[THE TASK] Copy the entries below exactly. Images do not belong in the copy.

==============================

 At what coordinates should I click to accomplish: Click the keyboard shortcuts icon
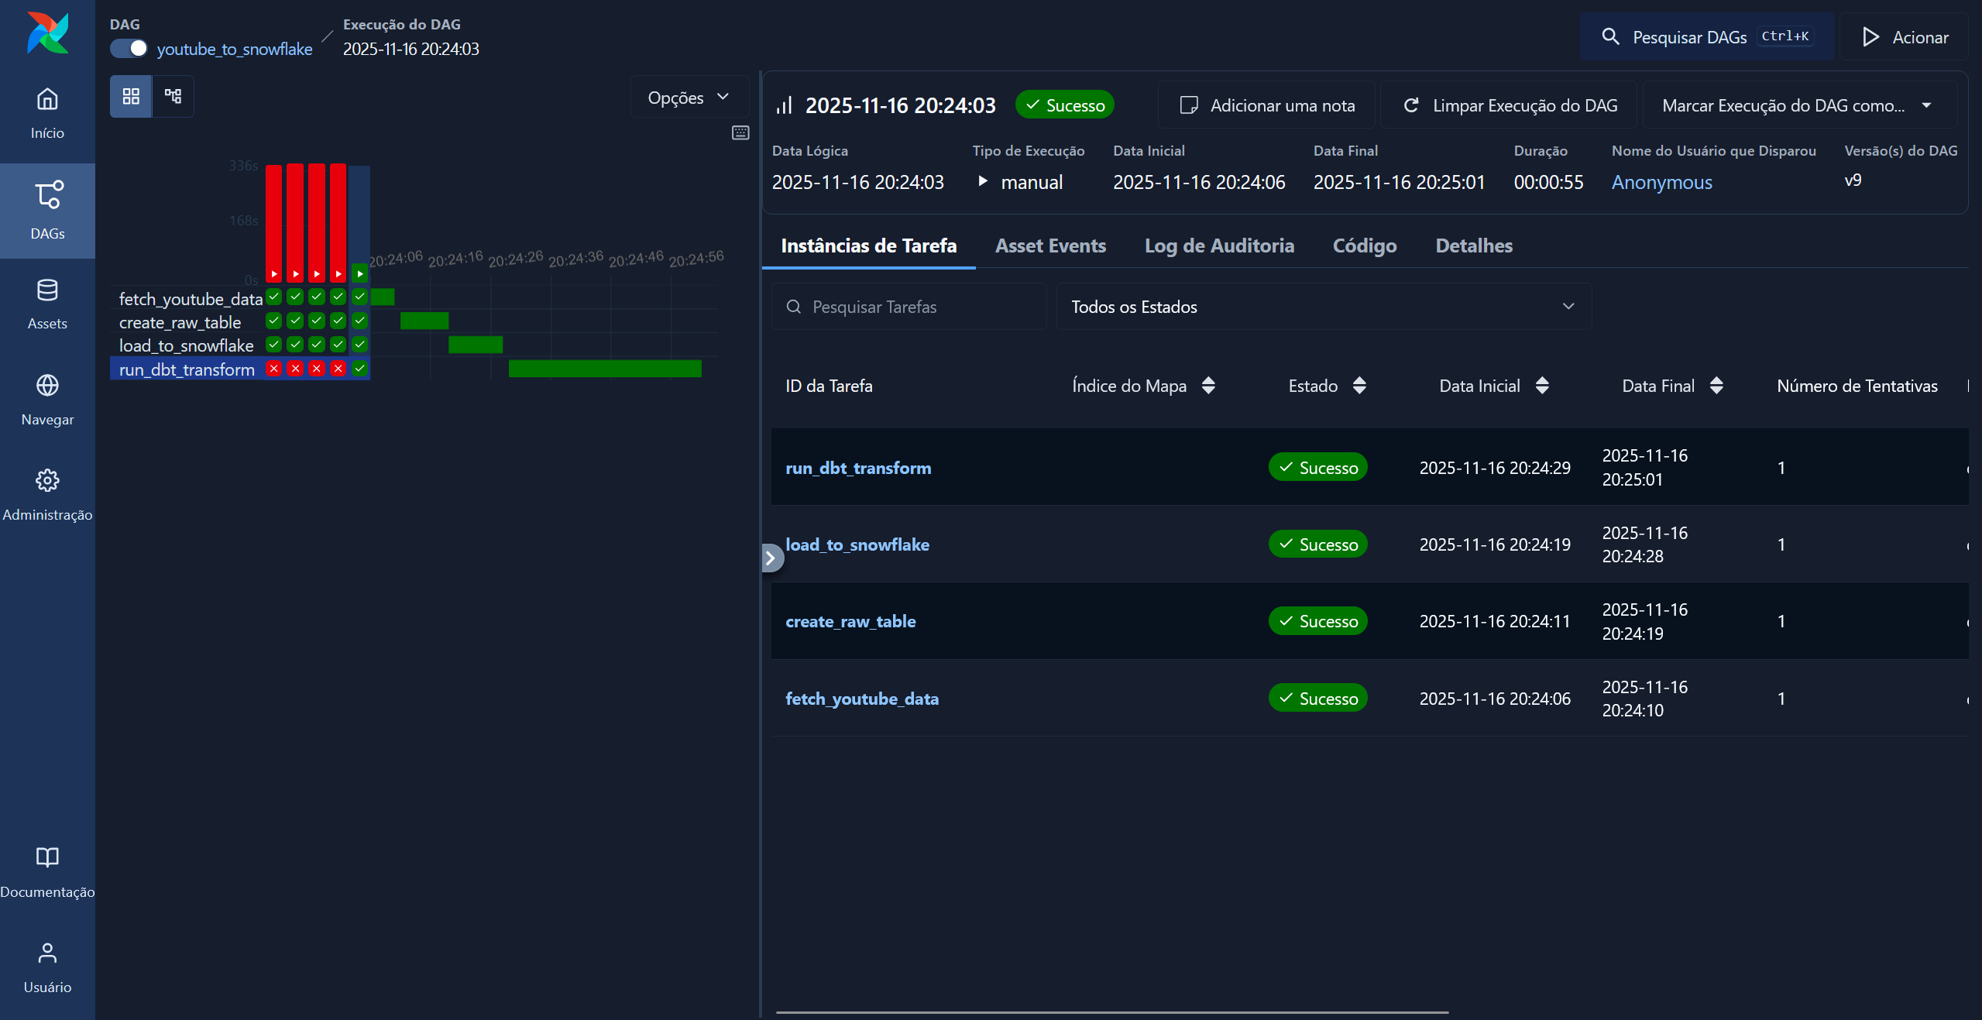[740, 132]
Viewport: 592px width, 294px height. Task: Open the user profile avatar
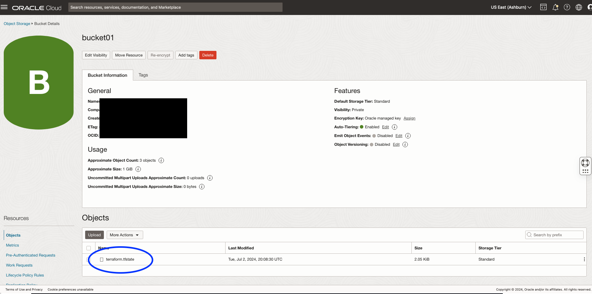tap(590, 7)
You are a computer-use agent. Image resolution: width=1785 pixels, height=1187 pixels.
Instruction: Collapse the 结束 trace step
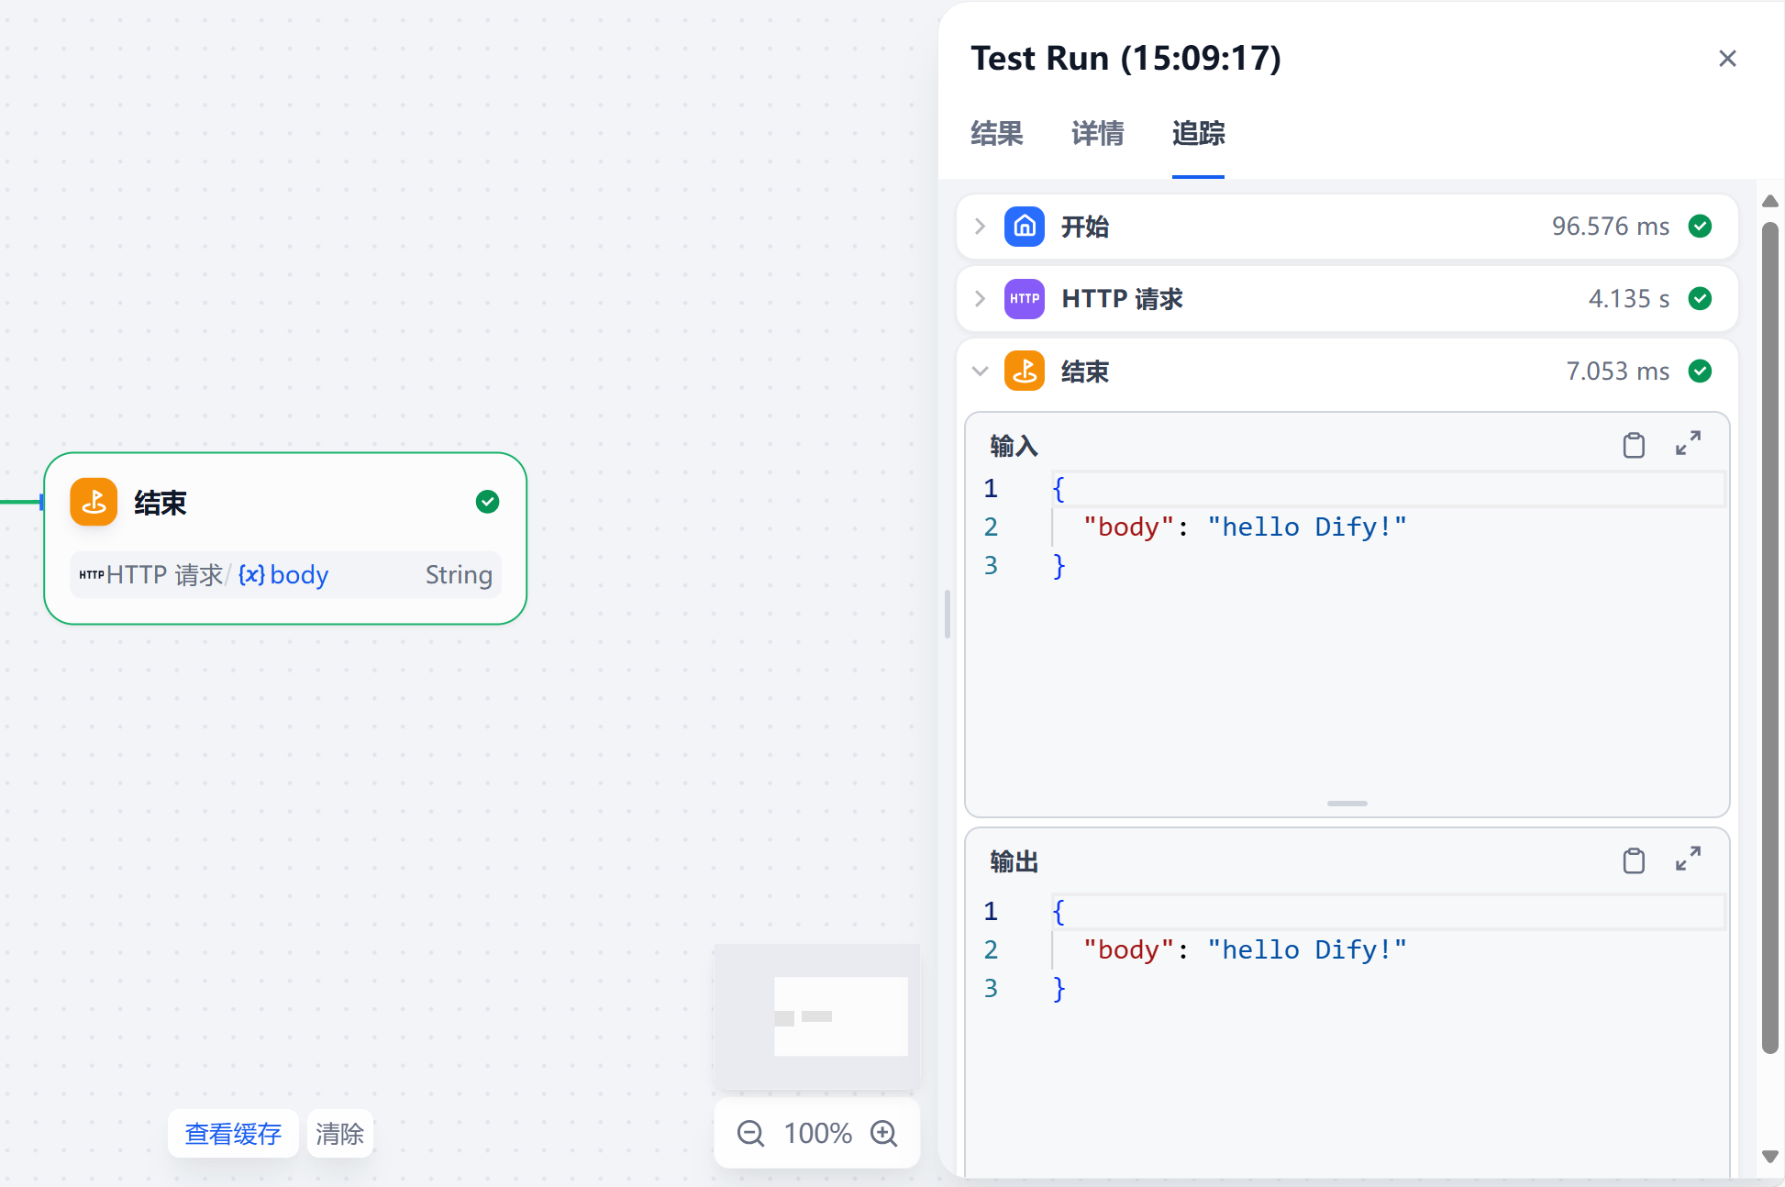pos(980,372)
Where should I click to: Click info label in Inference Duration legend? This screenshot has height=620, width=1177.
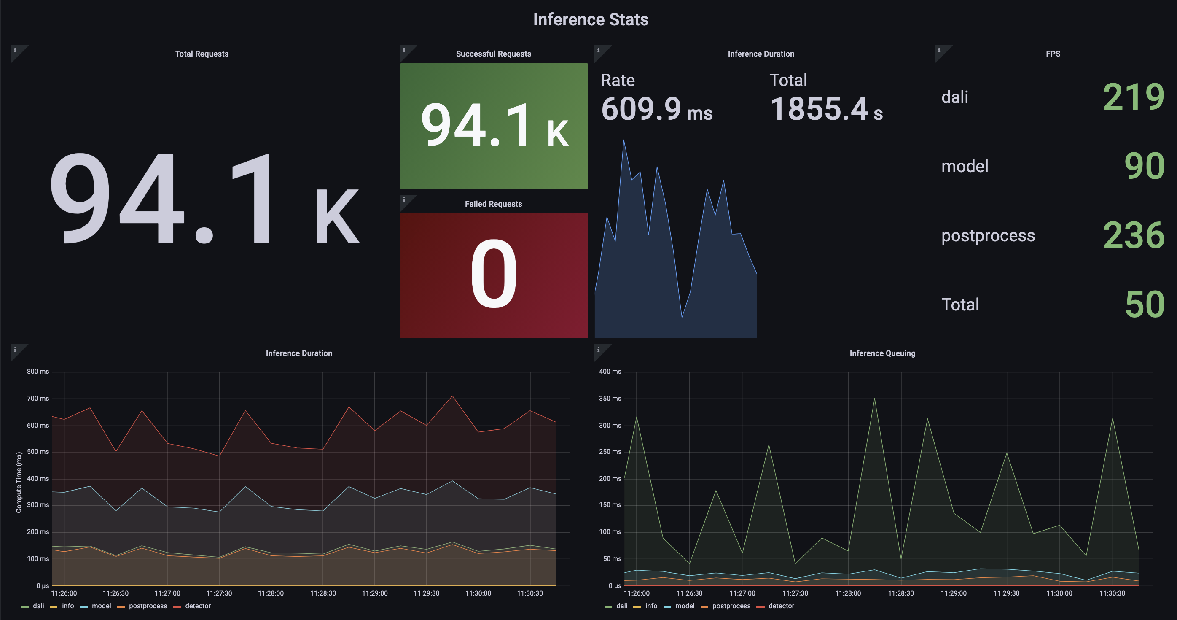[68, 606]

==============================

[TASK SOLUTION]
 At what coordinates should I click to accomplish: Click the keyboard shortcuts icon
[740, 132]
Viewport: 592px width, 294px height. Task: Open the user profile avatar
tap(590, 7)
You are a computer-use agent. Image resolution: width=1785 pixels, height=1187 pixels.
Instruction: Collapse the 结束 trace step
pos(980,372)
Where should I click to: Click info label in Inference Duration legend? This screenshot has height=620, width=1177.
[68, 606]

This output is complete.